RTFKT COO Nikhil Gopalani starts the new year with an empty crypto wallet.
RTFKT is the massively profitable next generation crypto token acquired by Nike in December 2021 making waves in the digital wearable space and created content with artist Takashi Murakami. Gopalani lost his vast treasure trove of NFTs to a fraudster in an apparent phishing attack on Monday.
“Hey Clone X community – I got hacked by a smart phisher (same phone number as Apple ID) [who] sold all my Clone X / some other NFTs,” Gopalani so on Twitter.
“Obviously quite upset and hurt by this and I haven’t really been able to move all day,” he continued. “Hope people who bought my clones love them (to be positive).”
At the time of writing, the wallet that appears to be linked to Gopalani has lost all of its NFTs except one: a Death Row Records NFT of “Clone X Theme Song” worth about $59. Etherscan shows that only $0.11 of ETH is left in the wallet.
According to OpenSea data, the attacker used two wallets to drain NFTs worth well over $173,000 from Gopalani’s wallet, including 19 CloneX NFTs worth over $138,000 combined, 18 RTKFT Space Pods (totaling over $6,300), 17 Loot Pods ($6,200), 11 CryptoKicks ($2,000, Egg, 2000) ), and more.
It’s worth noting that these values are low estimates calculated using each collection’s floor price, so Gopalani’s previous holdings—which included a coveted Murakami CloneX, #17088—could sell for much more. RTFKT has not yet responded to Decryptits request for comment regarding the total estimated value of Gopalani’s lost collection.
One of the attackers’ wallets now appears to be empty at the time of writing, while the other still has many of COO’s assets publicly visible.
While it is currently unclear exactly how the phishing attack occurred, a response from RTFKT CTO Samuel Cardillo suggests that Gopalani may have accidentally provided confidential information to a hacker posing as an Apple representative.
“For legal purposes, we will not be able to go into deeper details until further notice,” Cardillo said in response to the hack.
“All I can say is: Be aware that companies like Microsoft, Apple will never ask you for your password, your private key or any other form of private information over the phone or email.”
Cardillo rejected one accusation that his response was “very corporate” and suggested a legal investigation may be underway, states on Twitter that “a legitimate agency” needed to be able to “properly conduct an investigation” as the reason why further details could not be shared. Cardillo declined to answer Decryptits request for comment.
CloneX #17088, which remains Gopalani’s Twitter profile picture, has already changed hands twice since his wallet was emptied a day ago. NFT now belongs holder by lyx.eth, which also owns two other CloneX NFTs.
In another message Decrypt, lyx.eth said they were unaware they were buying the COO’s stolen NFT and had been looking to buy an NFT like Gopalani’s for “over half a year”.

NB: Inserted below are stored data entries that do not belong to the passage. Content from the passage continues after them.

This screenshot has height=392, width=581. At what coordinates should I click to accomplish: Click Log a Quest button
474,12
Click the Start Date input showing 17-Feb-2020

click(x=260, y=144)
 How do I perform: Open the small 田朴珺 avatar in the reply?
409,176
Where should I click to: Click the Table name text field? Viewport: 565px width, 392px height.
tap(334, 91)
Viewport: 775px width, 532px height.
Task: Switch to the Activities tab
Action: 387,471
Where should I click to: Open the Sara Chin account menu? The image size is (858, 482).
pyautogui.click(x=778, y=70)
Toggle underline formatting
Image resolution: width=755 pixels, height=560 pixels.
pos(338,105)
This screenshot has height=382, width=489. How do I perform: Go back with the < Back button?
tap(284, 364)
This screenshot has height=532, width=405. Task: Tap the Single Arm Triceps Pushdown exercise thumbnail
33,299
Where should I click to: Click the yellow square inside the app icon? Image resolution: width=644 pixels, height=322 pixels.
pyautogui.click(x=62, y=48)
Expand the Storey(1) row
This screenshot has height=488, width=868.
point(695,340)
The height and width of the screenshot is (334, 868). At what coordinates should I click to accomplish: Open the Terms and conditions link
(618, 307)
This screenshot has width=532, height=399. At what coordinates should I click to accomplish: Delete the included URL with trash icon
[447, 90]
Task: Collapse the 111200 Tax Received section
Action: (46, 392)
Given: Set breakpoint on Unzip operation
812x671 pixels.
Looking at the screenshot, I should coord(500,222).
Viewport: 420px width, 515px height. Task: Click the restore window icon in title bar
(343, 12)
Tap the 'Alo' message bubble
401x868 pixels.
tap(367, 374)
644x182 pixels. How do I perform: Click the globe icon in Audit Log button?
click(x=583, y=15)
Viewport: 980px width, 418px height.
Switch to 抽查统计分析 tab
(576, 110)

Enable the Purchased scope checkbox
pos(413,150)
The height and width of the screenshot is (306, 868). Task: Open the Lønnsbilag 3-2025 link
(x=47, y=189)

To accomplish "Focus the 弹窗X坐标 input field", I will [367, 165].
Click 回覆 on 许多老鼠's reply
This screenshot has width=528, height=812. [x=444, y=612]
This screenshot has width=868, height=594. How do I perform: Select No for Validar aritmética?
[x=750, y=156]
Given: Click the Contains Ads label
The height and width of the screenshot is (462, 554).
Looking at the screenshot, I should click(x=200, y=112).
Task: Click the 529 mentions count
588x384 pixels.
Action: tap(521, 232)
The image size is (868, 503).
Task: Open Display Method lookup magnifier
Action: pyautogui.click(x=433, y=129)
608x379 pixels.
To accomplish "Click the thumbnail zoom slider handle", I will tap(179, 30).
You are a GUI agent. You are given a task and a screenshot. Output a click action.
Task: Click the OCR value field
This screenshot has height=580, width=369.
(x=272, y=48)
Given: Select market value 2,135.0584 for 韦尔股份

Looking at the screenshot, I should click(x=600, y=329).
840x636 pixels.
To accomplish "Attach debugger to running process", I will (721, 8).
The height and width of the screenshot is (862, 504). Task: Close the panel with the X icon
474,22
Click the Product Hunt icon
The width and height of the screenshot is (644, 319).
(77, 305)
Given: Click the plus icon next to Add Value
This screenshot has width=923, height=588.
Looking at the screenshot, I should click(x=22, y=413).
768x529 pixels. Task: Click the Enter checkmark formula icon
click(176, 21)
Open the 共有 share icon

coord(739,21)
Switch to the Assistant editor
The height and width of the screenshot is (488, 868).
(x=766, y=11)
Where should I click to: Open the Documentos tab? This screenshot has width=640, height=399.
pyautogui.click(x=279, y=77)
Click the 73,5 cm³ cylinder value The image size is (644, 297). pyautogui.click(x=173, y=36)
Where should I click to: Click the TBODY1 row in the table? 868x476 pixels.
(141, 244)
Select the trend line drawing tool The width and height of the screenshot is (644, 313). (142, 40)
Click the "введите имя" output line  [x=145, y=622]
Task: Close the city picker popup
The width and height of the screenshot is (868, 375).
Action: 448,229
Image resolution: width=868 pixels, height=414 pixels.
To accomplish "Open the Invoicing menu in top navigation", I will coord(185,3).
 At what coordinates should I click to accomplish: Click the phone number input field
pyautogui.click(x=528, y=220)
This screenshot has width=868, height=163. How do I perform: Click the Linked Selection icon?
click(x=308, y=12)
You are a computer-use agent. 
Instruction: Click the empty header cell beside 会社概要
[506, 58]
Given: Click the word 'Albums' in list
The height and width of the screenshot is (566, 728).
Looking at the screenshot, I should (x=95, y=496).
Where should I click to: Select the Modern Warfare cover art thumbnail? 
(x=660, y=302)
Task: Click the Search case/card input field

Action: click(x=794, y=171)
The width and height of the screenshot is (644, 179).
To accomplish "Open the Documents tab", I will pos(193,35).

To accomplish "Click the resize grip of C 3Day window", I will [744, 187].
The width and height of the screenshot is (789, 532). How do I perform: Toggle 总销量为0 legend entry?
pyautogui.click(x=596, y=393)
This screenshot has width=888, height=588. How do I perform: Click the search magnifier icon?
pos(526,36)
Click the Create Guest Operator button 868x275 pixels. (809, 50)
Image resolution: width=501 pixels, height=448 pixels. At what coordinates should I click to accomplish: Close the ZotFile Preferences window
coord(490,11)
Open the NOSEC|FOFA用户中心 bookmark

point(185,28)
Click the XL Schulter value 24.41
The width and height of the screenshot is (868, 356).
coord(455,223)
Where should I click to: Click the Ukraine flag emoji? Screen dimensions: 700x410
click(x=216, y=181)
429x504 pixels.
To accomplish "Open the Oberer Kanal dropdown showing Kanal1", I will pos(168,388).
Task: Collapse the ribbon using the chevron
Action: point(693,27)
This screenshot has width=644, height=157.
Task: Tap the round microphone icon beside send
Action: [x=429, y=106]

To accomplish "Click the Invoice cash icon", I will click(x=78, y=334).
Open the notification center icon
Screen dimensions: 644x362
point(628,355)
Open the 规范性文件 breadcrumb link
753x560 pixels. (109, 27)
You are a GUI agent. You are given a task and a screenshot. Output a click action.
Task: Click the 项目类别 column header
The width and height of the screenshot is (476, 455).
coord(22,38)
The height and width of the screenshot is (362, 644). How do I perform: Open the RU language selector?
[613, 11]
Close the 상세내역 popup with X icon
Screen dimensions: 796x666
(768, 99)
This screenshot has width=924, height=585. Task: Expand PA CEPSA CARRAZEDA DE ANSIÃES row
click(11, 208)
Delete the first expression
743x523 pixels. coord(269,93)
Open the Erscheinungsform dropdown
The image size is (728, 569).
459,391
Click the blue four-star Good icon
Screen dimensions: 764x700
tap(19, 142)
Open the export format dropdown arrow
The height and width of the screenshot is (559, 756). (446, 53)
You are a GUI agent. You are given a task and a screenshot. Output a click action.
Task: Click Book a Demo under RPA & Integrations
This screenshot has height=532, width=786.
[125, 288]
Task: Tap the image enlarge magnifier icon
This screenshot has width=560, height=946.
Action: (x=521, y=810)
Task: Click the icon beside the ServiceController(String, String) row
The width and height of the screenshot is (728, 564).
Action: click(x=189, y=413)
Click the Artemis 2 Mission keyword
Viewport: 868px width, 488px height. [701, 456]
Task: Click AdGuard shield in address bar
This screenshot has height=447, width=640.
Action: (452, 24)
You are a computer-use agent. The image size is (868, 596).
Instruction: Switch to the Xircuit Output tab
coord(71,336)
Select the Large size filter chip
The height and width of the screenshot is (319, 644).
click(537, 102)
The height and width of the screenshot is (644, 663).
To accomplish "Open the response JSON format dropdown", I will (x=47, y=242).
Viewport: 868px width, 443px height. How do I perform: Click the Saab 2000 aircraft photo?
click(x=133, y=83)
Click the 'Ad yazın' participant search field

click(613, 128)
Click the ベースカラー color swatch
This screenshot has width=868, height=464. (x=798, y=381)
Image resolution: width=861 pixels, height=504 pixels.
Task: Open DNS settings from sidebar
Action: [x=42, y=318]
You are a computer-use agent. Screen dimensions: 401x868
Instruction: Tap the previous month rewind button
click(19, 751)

According to Lyx, RTFKT has already reached out to try to get the swiped NFT back.
“I’ve talked to someone from RTFKT, but I have to think about what to do,” Lyx told me Decrypt.
When asked if he could sell or give the NFT back, Lyx said they weren’t sure.
“Def going to hold it for now,” they said.
RTFKT and Gopalani are yet to respond Decrypttheir requests for comment.
Stay up to date on crypto news, get daily updates in your inbox.